Ohio's Auditor race also featured a contested Republican primary on May 4, 2010, between Seth Morgan, a member of the Ohio House of Representatives, and Dave Yost, the Prosecuting Attorney for Delaware County, Ohio and former Delaware County Auditor. Yost beat Democrat David A. Pepper, a Commissioner for the Hamilton County, Ohio Board of Commissioners, and L. Michael Howard, a Libertarian.

Republican incumbent Mary Taylor decided to run for Lieutenant Governor as John Kasich's running-mate, instead of running for re-election.

====Polling====

| Poll source | Dates administered | David Pepper (D) | Dave Yost (R) |
|---|---|---|---|
| The Columbus Dispatch | August 25 – September 3, 2010 | 33% | 42% |

====Results====

2010 Ohio State Auditor election
| Party |  | Candidate | Votes | % |
|---|---|---|---|---|
|  | Republican | Dave Yost | 1,882,010 | 50.22 |
|  | Democratic | David Pepper | 1,683,330 | 44.91 |
|  | Libertarian | L. Michael Howard | 182,534 | 4.87 |
| Total votes |  |  | 3,747,874 | 100.00 |
|  | Republican hold |  |  |  |

==State legislative branch==
===State Senate===
The 17 odd-numbered districts out of 33 seats in the Ohio Senate were up for election in 2010.
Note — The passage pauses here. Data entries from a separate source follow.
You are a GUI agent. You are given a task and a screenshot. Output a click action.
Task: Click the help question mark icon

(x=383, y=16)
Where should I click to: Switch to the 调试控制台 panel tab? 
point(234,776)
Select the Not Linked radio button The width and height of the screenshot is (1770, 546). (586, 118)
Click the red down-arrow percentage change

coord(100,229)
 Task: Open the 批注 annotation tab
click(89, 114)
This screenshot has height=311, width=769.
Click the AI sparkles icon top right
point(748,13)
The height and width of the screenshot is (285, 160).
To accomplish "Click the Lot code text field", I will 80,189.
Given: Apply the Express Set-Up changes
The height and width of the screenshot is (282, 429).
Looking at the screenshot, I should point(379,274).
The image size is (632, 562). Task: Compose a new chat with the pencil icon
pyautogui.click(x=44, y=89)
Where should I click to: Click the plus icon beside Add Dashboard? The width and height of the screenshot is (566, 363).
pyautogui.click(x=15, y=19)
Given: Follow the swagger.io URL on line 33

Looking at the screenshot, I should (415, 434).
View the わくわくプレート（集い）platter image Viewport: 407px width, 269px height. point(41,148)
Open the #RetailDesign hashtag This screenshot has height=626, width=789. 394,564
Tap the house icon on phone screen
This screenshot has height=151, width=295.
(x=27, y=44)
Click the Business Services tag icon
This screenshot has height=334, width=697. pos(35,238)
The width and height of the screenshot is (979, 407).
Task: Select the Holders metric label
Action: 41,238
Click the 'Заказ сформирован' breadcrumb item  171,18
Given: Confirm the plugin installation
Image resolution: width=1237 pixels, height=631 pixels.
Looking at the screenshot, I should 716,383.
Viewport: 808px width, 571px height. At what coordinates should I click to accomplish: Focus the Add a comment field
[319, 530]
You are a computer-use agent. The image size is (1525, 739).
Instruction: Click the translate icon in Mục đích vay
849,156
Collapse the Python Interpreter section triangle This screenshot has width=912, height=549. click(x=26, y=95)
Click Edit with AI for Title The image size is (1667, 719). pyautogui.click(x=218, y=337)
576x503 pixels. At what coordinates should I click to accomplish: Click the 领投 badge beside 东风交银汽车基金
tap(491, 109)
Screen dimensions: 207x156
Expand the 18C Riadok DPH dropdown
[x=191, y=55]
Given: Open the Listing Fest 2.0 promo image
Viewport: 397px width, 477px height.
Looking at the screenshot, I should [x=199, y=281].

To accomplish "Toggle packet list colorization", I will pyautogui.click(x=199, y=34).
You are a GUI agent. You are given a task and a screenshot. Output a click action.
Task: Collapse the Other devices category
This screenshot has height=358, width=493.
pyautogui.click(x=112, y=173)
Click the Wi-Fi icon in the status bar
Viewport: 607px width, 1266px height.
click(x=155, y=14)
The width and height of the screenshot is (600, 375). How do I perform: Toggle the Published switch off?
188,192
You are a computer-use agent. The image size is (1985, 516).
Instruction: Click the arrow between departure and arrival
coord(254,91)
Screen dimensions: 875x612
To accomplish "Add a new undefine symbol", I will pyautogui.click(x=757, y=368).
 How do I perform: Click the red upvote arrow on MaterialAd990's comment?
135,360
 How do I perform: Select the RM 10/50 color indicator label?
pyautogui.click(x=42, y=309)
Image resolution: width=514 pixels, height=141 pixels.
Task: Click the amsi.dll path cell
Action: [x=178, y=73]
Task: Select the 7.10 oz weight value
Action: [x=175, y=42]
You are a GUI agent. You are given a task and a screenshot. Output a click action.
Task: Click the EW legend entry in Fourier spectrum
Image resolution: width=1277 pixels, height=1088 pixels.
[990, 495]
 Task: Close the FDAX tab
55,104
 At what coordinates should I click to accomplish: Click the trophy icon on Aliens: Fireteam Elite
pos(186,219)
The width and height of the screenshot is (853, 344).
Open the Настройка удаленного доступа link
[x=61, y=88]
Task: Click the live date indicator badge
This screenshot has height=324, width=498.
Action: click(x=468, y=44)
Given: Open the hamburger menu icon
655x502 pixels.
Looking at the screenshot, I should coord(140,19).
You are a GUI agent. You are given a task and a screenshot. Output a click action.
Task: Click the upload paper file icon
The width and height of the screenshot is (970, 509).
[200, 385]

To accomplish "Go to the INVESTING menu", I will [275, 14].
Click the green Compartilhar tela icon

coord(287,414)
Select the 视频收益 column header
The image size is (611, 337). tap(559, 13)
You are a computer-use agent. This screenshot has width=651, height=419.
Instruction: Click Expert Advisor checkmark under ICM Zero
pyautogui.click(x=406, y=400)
===State House of Representatives===
All 99 seats in the Ohio House of Representatives were up for election in 2010.

==State judicial branch==
Three seats in the Supreme Court of Ohio are up for election, including the office of Chief Justice. The Supreme Court is a non-partisan office and will not appear on primary ballots. Although the Democratic and Republic parties customarily endorse candidates in the general election, those endorsements are not noted on the general election ballots either. Justices Judith Lanziger and Paul Peiffer are running for re-election. Justice Maureen O'Connor is running for Chief Justice. Judges for Ohio District Courts of Appeal and Ohio Courts of Common Pleas will also appear on the ballot.

===Chief Justice===

| Poll source | Dates administered | Eric Brown (D) | Maureen O'Connor (R) | Undecided |
|---|---|---|---|---|
| The Columbus Dispatch | August 25 – September 3, 2010 | 18% | 46% | 36% |

===Associate Justice===

| Poll source | Dates administered | Mary Jane Trapp (D) | Judith Ann Lanzinger (R) | Undecided |
|---|---|---|---|---|
| The Columbus Dispatch | August 25 – September 3, 2010 | 18% | 19% | 62% |

==Ballot initiatives==
Two measures were approved in the May 4 election. No ballot measures were approved for the general election.